(Rows of pointing data)
···

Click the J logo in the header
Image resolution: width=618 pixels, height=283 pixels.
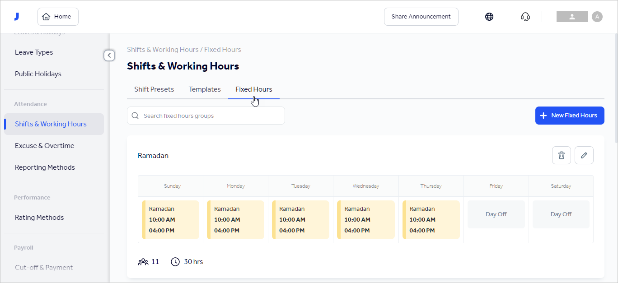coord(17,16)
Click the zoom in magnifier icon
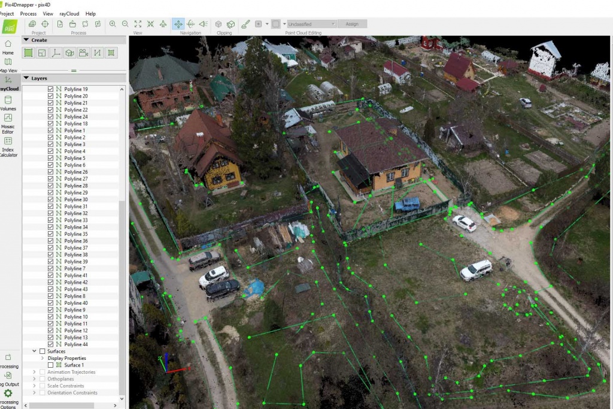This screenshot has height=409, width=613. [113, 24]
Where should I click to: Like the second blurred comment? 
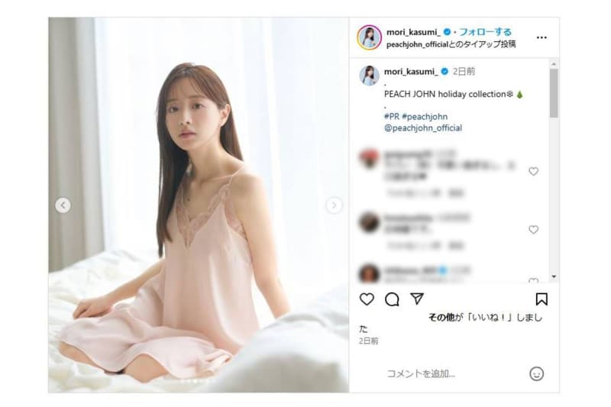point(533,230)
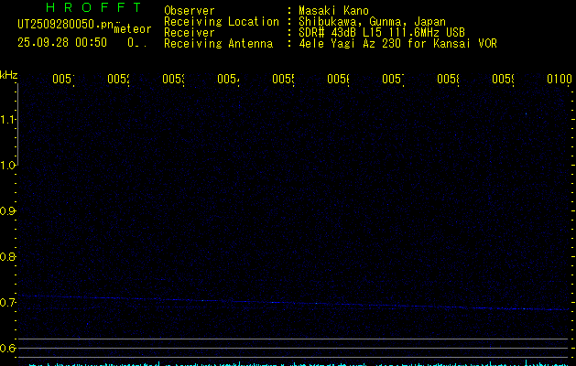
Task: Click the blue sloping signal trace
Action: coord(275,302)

···

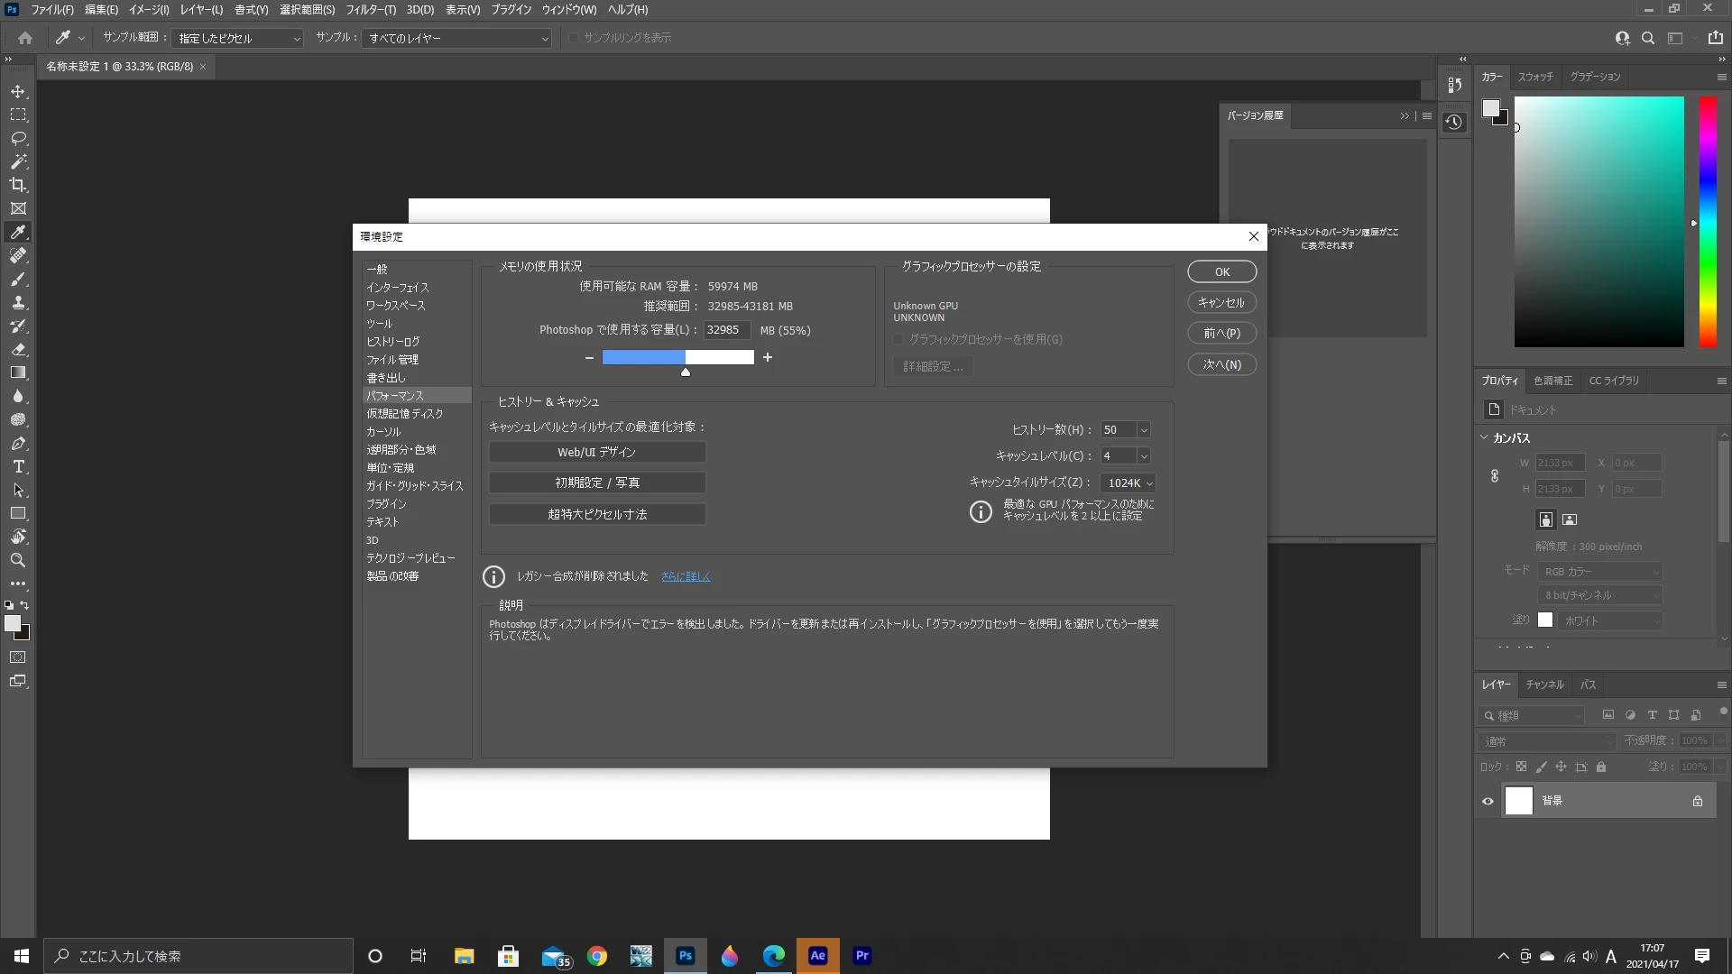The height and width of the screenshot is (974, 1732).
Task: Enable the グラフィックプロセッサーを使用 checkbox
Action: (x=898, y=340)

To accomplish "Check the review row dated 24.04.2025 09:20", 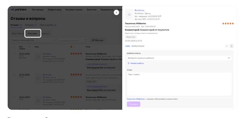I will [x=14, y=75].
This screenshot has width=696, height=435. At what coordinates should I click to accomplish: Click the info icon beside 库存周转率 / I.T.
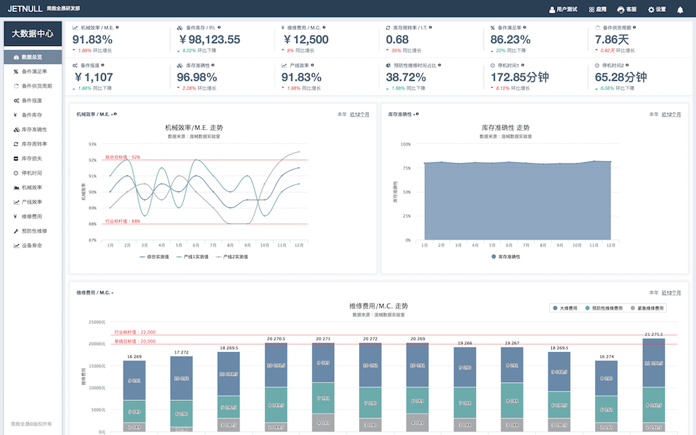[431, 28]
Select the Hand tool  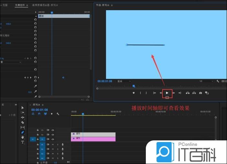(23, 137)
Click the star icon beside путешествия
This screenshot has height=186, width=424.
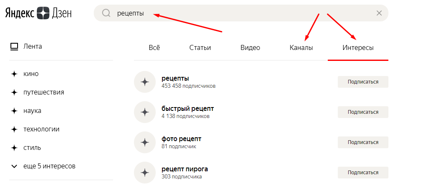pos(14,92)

···

SHORT TASK:
Write out the rows again, starting at the line that contains "Click the J logo in the header" and ending at the line that contains "This screenshot has height=409, width=613.", with "magnifier" swapped for "magnifying glass" and nothing else changed. Leave the pictures out of your answer.

RESULT OF THIS TASK:
Click the J logo in the header
Image resolution: width=618 pixels, height=283 pixels.
coord(17,16)
Click the zoom in magnifying glass icon
This screenshot has height=409, width=613. [113, 24]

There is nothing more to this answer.